**Written task:** Please extract the stretch from the start of the listing through the line containing "This screenshot has width=815, height=860.", copying each of those lines verbatim.

**Dataset records:**
######
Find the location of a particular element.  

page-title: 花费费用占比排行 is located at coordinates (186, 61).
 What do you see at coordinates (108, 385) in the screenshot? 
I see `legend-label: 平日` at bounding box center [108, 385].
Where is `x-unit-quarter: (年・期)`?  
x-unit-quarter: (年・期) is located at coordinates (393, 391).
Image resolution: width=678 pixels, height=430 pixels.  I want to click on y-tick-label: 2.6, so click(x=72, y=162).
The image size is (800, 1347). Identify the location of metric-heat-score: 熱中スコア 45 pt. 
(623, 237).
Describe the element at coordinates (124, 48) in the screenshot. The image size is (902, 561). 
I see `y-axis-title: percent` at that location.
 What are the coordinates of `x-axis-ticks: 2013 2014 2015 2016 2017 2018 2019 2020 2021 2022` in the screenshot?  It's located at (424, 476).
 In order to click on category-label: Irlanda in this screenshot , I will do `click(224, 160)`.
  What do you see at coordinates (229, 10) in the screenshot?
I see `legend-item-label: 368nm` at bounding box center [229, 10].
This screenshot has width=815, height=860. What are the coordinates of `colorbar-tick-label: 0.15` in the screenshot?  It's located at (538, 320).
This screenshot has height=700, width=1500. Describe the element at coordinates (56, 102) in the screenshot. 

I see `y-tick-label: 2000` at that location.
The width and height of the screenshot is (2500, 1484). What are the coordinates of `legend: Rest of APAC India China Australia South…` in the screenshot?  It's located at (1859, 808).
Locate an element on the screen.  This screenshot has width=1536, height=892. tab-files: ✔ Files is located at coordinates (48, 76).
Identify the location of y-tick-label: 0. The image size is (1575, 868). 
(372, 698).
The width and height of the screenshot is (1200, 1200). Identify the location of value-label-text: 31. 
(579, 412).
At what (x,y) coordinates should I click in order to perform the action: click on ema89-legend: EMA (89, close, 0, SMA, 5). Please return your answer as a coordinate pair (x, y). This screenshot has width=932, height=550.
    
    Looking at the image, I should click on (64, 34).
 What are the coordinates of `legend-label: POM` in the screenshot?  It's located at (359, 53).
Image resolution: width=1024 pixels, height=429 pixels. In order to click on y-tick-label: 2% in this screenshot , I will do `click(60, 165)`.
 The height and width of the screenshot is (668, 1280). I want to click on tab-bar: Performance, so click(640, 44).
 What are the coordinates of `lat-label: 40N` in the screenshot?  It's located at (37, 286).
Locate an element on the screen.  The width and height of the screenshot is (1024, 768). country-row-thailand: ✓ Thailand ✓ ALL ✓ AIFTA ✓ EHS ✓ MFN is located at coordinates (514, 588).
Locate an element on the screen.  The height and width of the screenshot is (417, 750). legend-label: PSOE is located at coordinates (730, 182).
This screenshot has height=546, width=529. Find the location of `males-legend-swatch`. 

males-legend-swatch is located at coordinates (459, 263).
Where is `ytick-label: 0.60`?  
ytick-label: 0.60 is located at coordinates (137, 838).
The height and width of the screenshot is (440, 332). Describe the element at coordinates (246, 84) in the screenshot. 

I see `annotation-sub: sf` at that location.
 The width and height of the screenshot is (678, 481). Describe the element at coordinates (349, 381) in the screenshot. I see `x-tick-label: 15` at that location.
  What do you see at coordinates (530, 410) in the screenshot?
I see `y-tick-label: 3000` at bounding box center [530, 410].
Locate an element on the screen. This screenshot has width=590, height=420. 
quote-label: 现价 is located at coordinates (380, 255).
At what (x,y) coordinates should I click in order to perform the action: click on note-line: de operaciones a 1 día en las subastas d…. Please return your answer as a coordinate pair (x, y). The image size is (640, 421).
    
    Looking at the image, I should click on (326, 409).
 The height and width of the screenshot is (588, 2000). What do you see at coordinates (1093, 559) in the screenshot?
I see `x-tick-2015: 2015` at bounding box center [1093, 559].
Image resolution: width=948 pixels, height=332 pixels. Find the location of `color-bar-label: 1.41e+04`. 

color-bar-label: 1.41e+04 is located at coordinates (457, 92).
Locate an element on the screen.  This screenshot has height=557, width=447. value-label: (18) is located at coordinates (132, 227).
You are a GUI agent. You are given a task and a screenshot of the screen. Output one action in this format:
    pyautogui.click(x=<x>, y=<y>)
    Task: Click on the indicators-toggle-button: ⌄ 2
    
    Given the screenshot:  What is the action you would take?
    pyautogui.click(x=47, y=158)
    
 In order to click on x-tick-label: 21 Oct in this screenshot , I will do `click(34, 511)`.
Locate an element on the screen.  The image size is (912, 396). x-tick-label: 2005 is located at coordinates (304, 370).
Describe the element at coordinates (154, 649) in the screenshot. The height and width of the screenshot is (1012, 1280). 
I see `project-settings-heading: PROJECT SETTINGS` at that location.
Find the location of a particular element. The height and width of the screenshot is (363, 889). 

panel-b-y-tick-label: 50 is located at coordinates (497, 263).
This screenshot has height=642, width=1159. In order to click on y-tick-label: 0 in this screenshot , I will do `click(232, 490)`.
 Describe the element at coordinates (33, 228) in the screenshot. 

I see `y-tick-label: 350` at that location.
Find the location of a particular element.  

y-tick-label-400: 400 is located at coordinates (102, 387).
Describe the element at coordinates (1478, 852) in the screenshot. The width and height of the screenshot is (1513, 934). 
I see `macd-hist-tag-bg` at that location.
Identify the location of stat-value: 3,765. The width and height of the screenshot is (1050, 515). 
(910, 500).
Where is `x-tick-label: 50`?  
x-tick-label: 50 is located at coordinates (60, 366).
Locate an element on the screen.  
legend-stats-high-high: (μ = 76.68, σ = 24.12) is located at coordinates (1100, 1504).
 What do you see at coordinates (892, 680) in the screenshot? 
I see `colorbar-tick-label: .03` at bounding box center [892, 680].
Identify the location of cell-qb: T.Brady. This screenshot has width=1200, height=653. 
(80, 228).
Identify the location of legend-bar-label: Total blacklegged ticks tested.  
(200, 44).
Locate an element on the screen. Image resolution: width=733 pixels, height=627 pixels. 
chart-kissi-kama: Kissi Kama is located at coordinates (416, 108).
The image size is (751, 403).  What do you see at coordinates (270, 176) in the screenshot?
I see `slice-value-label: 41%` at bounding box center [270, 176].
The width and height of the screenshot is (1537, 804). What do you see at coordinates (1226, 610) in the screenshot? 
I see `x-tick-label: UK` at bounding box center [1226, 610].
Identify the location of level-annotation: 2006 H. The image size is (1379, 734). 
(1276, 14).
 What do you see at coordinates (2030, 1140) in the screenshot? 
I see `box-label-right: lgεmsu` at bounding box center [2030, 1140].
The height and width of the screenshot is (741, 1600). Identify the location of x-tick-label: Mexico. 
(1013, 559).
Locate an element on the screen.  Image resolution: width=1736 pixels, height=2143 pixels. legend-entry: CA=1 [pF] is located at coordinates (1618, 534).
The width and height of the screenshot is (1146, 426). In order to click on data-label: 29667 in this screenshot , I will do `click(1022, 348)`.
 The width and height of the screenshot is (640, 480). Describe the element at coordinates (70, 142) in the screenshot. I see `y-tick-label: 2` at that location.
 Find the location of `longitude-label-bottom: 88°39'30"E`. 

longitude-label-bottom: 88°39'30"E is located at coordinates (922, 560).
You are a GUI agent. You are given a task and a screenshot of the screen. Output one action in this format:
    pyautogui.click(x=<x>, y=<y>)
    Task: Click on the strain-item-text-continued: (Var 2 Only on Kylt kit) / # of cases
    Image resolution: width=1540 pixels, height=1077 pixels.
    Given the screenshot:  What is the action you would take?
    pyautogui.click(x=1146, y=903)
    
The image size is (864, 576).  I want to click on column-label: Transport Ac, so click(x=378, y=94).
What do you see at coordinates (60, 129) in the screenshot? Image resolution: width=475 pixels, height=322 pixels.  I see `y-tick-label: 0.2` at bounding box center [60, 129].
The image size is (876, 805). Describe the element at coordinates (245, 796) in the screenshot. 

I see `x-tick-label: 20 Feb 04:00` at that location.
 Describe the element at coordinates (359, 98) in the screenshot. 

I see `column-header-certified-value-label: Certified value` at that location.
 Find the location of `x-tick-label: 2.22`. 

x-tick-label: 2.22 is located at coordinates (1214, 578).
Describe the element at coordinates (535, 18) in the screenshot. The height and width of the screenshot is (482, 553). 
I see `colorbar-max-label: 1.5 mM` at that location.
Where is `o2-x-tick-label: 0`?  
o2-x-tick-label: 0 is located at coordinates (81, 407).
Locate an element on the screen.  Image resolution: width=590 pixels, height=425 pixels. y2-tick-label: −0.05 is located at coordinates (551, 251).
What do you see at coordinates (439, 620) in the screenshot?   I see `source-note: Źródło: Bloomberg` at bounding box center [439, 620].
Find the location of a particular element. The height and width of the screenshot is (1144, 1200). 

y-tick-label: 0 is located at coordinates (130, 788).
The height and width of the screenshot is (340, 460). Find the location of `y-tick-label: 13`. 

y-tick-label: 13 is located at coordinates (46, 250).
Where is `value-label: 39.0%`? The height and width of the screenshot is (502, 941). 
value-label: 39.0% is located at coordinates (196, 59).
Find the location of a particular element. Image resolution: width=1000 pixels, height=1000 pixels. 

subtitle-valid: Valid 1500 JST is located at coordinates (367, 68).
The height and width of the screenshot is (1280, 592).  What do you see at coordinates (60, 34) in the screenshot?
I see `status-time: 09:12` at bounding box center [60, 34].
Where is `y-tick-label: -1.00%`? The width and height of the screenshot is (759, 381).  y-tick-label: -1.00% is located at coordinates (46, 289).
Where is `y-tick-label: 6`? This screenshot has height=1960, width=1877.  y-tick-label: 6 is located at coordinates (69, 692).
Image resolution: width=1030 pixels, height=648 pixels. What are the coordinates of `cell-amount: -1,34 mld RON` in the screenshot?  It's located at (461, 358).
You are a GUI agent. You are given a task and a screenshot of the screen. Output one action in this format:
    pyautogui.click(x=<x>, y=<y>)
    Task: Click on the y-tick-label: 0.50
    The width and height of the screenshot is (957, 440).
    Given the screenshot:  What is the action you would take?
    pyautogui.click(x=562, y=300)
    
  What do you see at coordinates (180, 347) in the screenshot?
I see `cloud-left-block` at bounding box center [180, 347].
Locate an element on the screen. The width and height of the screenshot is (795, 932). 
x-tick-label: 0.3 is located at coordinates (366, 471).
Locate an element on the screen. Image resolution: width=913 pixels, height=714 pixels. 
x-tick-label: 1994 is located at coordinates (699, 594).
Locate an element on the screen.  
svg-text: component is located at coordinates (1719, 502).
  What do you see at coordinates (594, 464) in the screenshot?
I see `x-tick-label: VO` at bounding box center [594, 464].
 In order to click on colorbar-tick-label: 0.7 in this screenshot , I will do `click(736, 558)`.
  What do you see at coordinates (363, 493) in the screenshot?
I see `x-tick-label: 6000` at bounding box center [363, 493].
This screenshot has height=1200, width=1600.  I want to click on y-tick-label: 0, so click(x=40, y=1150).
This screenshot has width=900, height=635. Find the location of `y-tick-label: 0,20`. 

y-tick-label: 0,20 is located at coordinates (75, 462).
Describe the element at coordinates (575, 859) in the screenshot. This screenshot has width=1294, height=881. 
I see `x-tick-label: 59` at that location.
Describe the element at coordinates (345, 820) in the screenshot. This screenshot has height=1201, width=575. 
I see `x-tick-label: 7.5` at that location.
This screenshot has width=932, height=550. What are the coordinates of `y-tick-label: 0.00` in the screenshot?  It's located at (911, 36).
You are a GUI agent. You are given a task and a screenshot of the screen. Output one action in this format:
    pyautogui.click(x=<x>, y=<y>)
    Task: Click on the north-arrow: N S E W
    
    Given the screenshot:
######
**Solution to this task:**
Find the location of a particular element.  

page-title: 花费费用占比排行 is located at coordinates (186, 61).
 What do you see at coordinates (108, 385) in the screenshot? 
I see `legend-label: 平日` at bounding box center [108, 385].
Where is `x-unit-quarter: (年・期)`?  
x-unit-quarter: (年・期) is located at coordinates (393, 391).
Image resolution: width=678 pixels, height=430 pixels.  I want to click on y-tick-label: 2.6, so click(x=72, y=162).
The image size is (800, 1347). Identify the location of metric-heat-score: 熱中スコア 45 pt. 
(623, 237).
Describe the element at coordinates (124, 48) in the screenshot. The image size is (902, 561). 
I see `y-axis-title: percent` at that location.
 What are the coordinates of `x-axis-ticks: 2013 2014 2015 2016 2017 2018 2019 2020 2021 2022` in the screenshot?  It's located at (424, 476).
 In order to click on category-label: Irlanda in this screenshot , I will do `click(224, 160)`.
  What do you see at coordinates (229, 10) in the screenshot?
I see `legend-item-label: 368nm` at bounding box center [229, 10].
This screenshot has width=815, height=860. What are the coordinates of `colorbar-tick-label: 0.15` in the screenshot?  It's located at (538, 320).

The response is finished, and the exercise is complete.